‘Racial obsessions’: Obama memoir details his tortuous personal journey

When Barack Obama interviewed for a job in 1985, he found himself instinctively distrustful of the man who would become his employer — in part because of the man’s skin color.

“There was something about him that made me wary,” Obama recalled in his memoir, “Dreams From My Father.” “A little too sure of himself, maybe. And white.”

Obama’s self-described “racial obsessions” have been largely overlooked in the Democratic primary campaign, but they figure to get closer examination after his wide-ranging speech on race relations Tuesday.

Descended from a white mother and black father, “I ceased to advertise my mother’s race at the age of twelve or thirteen, when I began to suspect that by doing so I was ingratiating myself to whites,” he wrote in “Dreams From My Father,” which was published in 1995, a decade before he started plotting his presidential quest.

“One of those tricks I had learned: People were satisfied so long as you were courteous and smiled and made no sudden moves.
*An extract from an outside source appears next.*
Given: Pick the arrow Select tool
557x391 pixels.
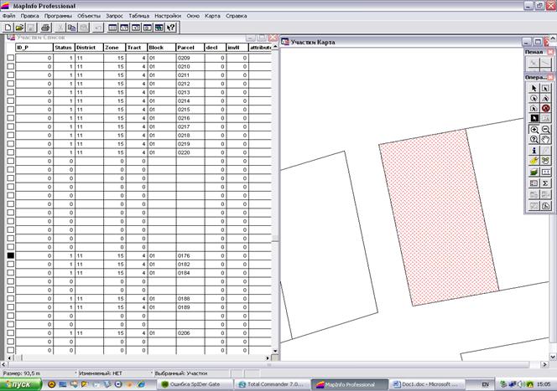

They were more than satisfied; they were relieved — such a pleasant surprise to find a well-mannered young black man who didn’t seem angry all the time.”

Obama wrote that in high school, he and a black friend would speak disparagingly “about white folks this or white folks that, and I would suddenly remember my mother’s smile, and the words that I spoke would seem awkward and false.” Heconcluded that “certain whites could be excluded from the general category of our distrust.”

Nonetheless, Obama went on to describe the white race as “that ghostly figure that haunted black dreams.”

“That hate hadn’t gone away,” he lamented, blaming “white people — some cruel, some ignorant, sometimes a single face, sometimes just a faceless image of a system claiming power over our lives.” Although Obama disapproved of what he called fellow “half-breeds” who gravitated toward whites instead of blacks, he once fell in love with a white woman whom he dated for a year. But he eventually concluded that the relationship was doomed by their racial differences.

“I pushed her away,” Obama recalled. “The emotion between the races could never be pure.”

Obama was drawn to the rhetoric of black nationalists such as Malcolm X of the Nation of Islam and Stokely Carmichael of the Black Panthers. Although he now criticizes his longtime pastor, the Rev. Jeremiah Wright, a black nationalist who rants against white America, Obama wrote in “Dreams” that he sympathized with African-Americans who viewed blacks as morally superior to whites.

“In talking to self-professed nationalists,” Obama wrote, “I came to see how the blanket indictment of everything white served a central function in their message of uplift.”

Obama’s writings suggest he has long understood why figures such as Wright — who once exhorted his flock, “God damn America!” — rely on incendiary rhetoric.

“Black politicians,” Obama wrote, “discovered what white politicians had known for a very long time: That race-baiting could make up for a host of limitations.”